(Collected data)
--- --- ---
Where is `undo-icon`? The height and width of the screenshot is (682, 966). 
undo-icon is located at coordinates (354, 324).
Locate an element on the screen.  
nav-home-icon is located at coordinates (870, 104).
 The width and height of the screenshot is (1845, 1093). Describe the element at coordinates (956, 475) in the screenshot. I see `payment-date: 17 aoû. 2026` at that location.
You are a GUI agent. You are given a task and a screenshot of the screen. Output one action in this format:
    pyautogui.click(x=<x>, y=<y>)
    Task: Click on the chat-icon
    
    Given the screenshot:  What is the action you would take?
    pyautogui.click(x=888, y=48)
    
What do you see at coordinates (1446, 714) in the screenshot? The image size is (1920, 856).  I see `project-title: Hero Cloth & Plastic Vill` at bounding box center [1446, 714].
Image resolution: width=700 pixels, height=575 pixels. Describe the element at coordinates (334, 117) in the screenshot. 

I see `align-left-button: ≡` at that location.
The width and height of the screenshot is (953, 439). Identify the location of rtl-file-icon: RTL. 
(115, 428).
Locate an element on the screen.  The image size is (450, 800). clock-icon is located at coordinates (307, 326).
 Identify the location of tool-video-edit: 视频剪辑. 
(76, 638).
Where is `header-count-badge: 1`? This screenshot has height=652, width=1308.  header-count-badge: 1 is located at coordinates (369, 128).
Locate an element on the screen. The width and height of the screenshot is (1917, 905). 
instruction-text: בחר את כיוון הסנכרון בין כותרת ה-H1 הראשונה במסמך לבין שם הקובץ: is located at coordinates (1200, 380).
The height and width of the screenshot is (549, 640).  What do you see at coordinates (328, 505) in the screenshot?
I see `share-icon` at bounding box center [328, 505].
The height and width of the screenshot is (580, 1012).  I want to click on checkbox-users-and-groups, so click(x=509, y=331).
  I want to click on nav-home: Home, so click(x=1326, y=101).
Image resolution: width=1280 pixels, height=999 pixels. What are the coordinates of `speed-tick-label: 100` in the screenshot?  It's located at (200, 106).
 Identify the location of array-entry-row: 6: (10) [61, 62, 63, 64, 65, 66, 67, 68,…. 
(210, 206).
--- --- ---
— Work instruction —
Please reproduce every entry above word for word, without changing any of them.

— Exercise answer —
Where is `undo-icon`? The height and width of the screenshot is (682, 966). 
undo-icon is located at coordinates (354, 324).
Locate an element on the screen.  
nav-home-icon is located at coordinates (870, 104).
 The width and height of the screenshot is (1845, 1093). Describe the element at coordinates (956, 475) in the screenshot. I see `payment-date: 17 aoû. 2026` at that location.
You are a GUI agent. You are given a task and a screenshot of the screen. Output one action in this format:
    pyautogui.click(x=<x>, y=<y>)
    Task: Click on the chat-icon
    
    Given the screenshot:  What is the action you would take?
    pyautogui.click(x=888, y=48)
    
What do you see at coordinates (1446, 714) in the screenshot? The image size is (1920, 856).  I see `project-title: Hero Cloth & Plastic Vill` at bounding box center [1446, 714].
Image resolution: width=700 pixels, height=575 pixels. Describe the element at coordinates (334, 117) in the screenshot. 

I see `align-left-button: ≡` at that location.
The width and height of the screenshot is (953, 439). Identify the location of rtl-file-icon: RTL. 
(115, 428).
Locate an element on the screen.  The image size is (450, 800). clock-icon is located at coordinates (307, 326).
 Identify the location of tool-video-edit: 视频剪辑. 
(76, 638).
Where is `header-count-badge: 1`? This screenshot has height=652, width=1308.  header-count-badge: 1 is located at coordinates (369, 128).
Locate an element on the screen. The width and height of the screenshot is (1917, 905). 
instruction-text: בחר את כיוון הסנכרון בין כותרת ה-H1 הראשונה במסמך לבין שם הקובץ: is located at coordinates (1200, 380).
The height and width of the screenshot is (549, 640).  What do you see at coordinates (328, 505) in the screenshot?
I see `share-icon` at bounding box center [328, 505].
The height and width of the screenshot is (580, 1012).  I want to click on checkbox-users-and-groups, so click(x=509, y=331).
  I want to click on nav-home: Home, so click(x=1326, y=101).
Image resolution: width=1280 pixels, height=999 pixels. What are the coordinates of `speed-tick-label: 100` in the screenshot?  It's located at (200, 106).
 Identify the location of array-entry-row: 6: (10) [61, 62, 63, 64, 65, 66, 67, 68,…. 
(210, 206).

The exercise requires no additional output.